Da man schon mal in Hamburg war, konnte man den Trip bei Wunsch auf eigene Kosten auch verlängern. Sehr nett, während die anderen um halb neun zurück zum Flughafen mußten, sich noch einmal umzudrehen und weiterzuschlafen. Zu fünft haben wir uns dann ab dem Mittag Hamburg weiter angeschaut. Eine Hafenrundfahrt mit einer kleinen Barkasse durch den Hamburger Hafen und die Speicherstadt, danach zu Fuß weiter zum Michel und von da zur Innenalster. Dort beim Alsterfest etwas gegessen und dann ins Alsterhaus. Am Abend dann auf der Suche nach einem Mexikaner in einem amerikanischen Restaurant auf der Reeperbahn gelandet, von dort nochmal zum Alsterfest und das Feuerwerk bewundert. Danach noch einmal zurück und am Hans- Alberts- Platz noch etwas getrunken. Auf dem Heimweg ins Hotel haben wir Jungs uns dann spontan entschlossen, doch noch ein Bier in der Scheune zu trinken, während die beiden Mädels ins Bett gegangen sind.

Wenige Stunden später saßen wir dann wieder in der Scheune, dieses Mal zum gemütlichen Brunchen, bevor wir uns dann auf den Rückweg nach München machten. Fazit: Hamburg ist eine wirklich schöne Stadt, für einen Städtetrip sehr zu empfehlen. Dank Hafen und Alster entwickelt die Stadt einen ganz eigenen Flair, der mit den anderen Großstädten in Deutschland nicht zu vergleichen ist. Leider hatte ich nicht ganz so viel Zeit in der Stadt, so dass ich nicht besonders viel sehen konnte. Aber trotzdem: Hat sich gelohnt.

Und da ich jetzt schon im Reisethema bin: Mein Urlaubsziel steht mittlerweile fest. In der vergangenen Woche habe ich meinen Flug von München nach Lissabon gebucht, wo ich dann Ende September von Dienstag bis Samstag bleiben werde. Warum Lissabon? Kann ich nicht genau sagen, hatte da schon länger einen geistigen Post-It dran, und dann habe ich mich innerhalb von 2-3 Tagen darauf festgelegt. Muss aber auch eine wunderschöne Stadt sein. Und in der Zeit, in der ich dort bin, spielt Benfica gegen Manchester United. Muss nur noch schauen, wie ein portugiesischer Online- Shop funktioniert. Meine zweite Urlaubswoche werde ich dann vermutlich mal wieder für einen längeren Heimaturlaub nutzen. Die ganze Zeit bei den Bayern hält doch niemand aus.

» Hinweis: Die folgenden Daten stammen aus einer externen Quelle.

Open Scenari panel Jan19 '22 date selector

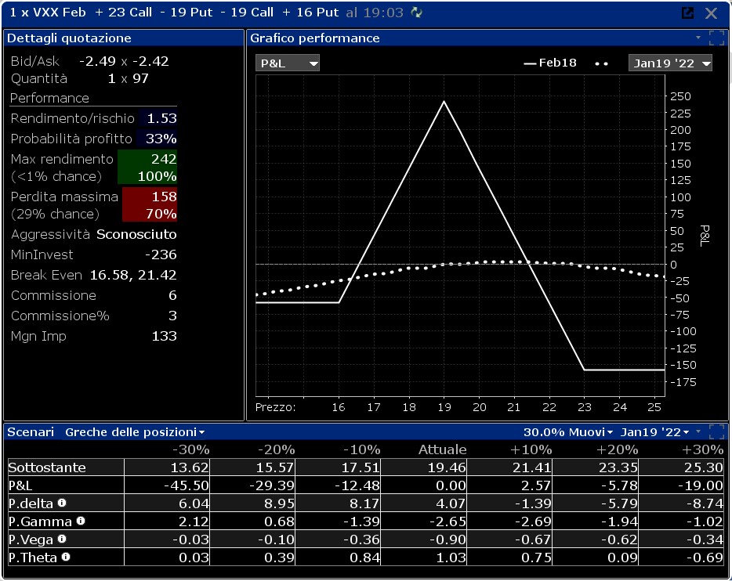click(654, 432)
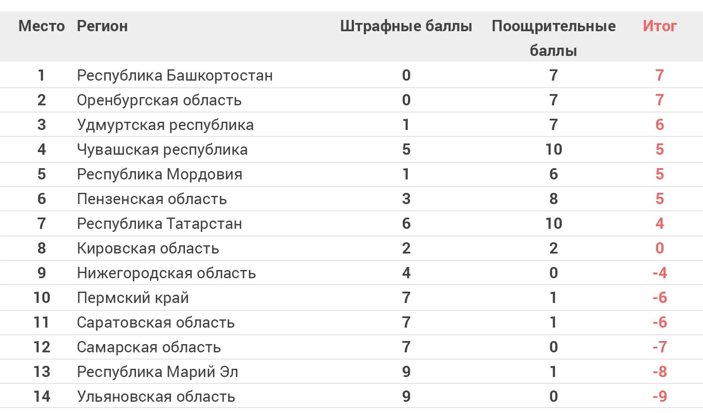The image size is (703, 413).
Task: Click the Пермский край region name
Action: tap(133, 298)
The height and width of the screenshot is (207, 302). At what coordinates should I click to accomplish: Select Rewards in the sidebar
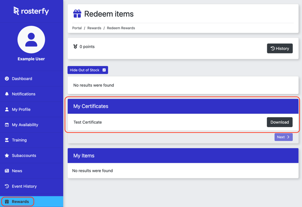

Seit heute steht wohl auch ein weiterer wichtiger Termin fest: Eure Nummer 9 wird sich im Oktober Jet live in München ansehen. Darauf freue ich mich auch schon. Rotiert doch deren altes Album immer und immer wieder in meinem Discman.

Im Moment läuft dort aber nicht Jet, sondern die Band Pilate. Diese Band habe ich mit Hilfe von Pandora entdeckt und klingt wie eine Mischung aus Travis und Phantom Planet. Was ja auch nicht das schlechteste ist. Gefunden hatte ich die dann bei eBay, nachdem man sie mir bei Amazon für astronomische Summen verkaufen wollte.

So, das wars für heute. Wollen wir morgen abend doch mal sehen, was die deutschen Nationalelf auswärts in San Marino reißt.